Layer Package Purpose
API internal/api/ HTTP handlers (chi router), request validation, error responses
Core internal/core/ Business logic interfaces, job state machine, retry evaluation
Storage internal/nats/, internal/kv/ NATS JetStream + KV implementation of core interfaces

The api/ and core/ packages are shared across all OJS backends. Only the storage layer changes.
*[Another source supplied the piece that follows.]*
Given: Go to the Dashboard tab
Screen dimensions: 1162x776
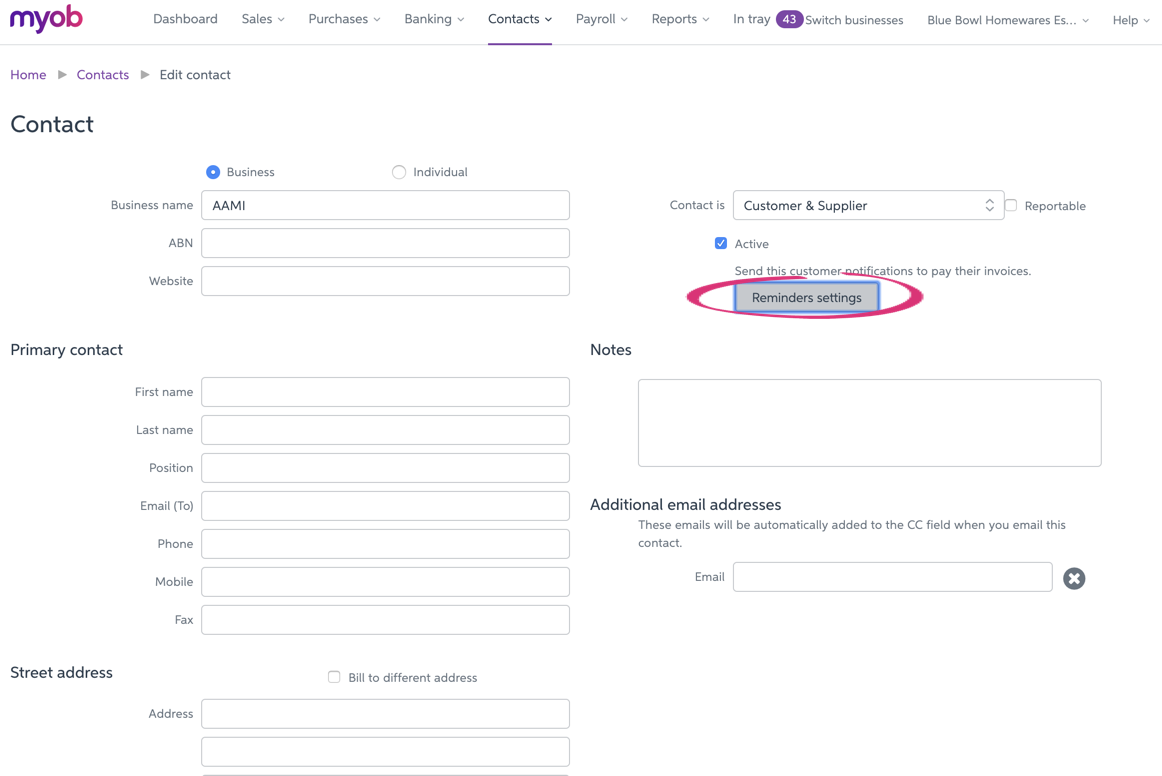Looking at the screenshot, I should pos(185,19).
OJS-to-NATS Concept Mapping

OJS Concept NATS Implementation
Job queue JetStream stream OJS with subject filter ojs.queue.{name}.jobs
Job enqueue JetStream publish to ojs.queue.{name}.jobs
Job fetch Pull consumer Fetch() with explicit ack policy
Job ack JetStream msg.Ack() + KV state update
Job nack msg.Ack() + KV retry index (scheduler re-publishes when due)
Visibility timeout KV-tracked deadline + reaper goroutine
Heartbeat msg.InProgress() + KV deadline extension
Priority Stored in KV, applied at fetch time
Scheduled jobs KV index ojs-scheduled, scheduler promotes when due
Dead letter KV index ojs-dead on max delivery exceeded
Job state NATS KV bucket ojs-jobs (key: job_id, value: state JSON)
Events Publish to ojs.events.{event_type} subject
Unique jobs NATS KV Create() (fails if key exists) for locks
Cron KV bucket ojs-cron, scheduler goroutine for firing
Workflows KV bucket ojs-workflows for state tracking
Queue stats Derived from JetStream consumer info + KV counters

Subject Hierarchy

ojs.queue.{name}.jobs            -- main job messages
ojs.queue.{name}.pri.{0-9}       -- priority-segmented jobs (future)
ojs.dead.{name}                   -- dead letter messages
ojs.events.>                      -- lifecycle events (wildcardable)
ojs.events.job.completed          -- specific event subscription
ojs.events.workflow.>              -- all workflow events

NATS KV Buckets

Bucket Purpose
ojs-jobs Full job state (JSON), key = job_id
ojs-unique Unique job locks, key = fingerprint hash
ojs-cron Cron registrations, key = cron name
ojs-workers Worker info with TTL, key = worker_id
ojs-workflows Workflow state, key = workflow_id
ojs-queues Queue metadata (paused, rate limit), key = queue name
ojs-scheduled Scheduled job index, key = job_id
ojs-retry Retry job index, key = job_id
ojs-dead Dead letter index, key = job_id
ojs-active Active job tracking with visibility deadline
ojs-stats Queue statistics counters

Background Schedulers

Scheduler Interval Purpose
Scheduled promoter 1s Moves due scheduled jobs to available
Retry promoter 200ms Moves due retry jobs to available
Stalled reaper 500ms Requeues jobs past visibility timeout
Cron scheduler 10s Fires due cron jobs

Quick Start

Prerequisites

  • Go 1.22+
  • NATS 2.10+ with JetStream enabled

Run with Docker Compose

make docker-up

This starts NATS with JetStream enabled and the OJS server.

Run locally

# Start NATS with JetStream
nats-server --jetstream

# Build and run
make run

Configuration

Variable Default Description
NATS_URL nats://localhost:4222 NATS connection URL
OJS_PORT 8080 HTTP server port

Build, Test, and Lint

make build          # Build server binary to bin/ojs-server
make test           # go test ./... -race -cover
make lint           # go vet ./...
make fmt            # gofmt -w on all Go files
make run            # Build and run (needs NATS_URL)
make docker-up      # Start server + NATS via Docker Compose
make docker-down    # Stop Docker Compose

Conformance Tests

make conformance              # Run all conformance levels
make conformance-level-0      # Run specific level (0-4)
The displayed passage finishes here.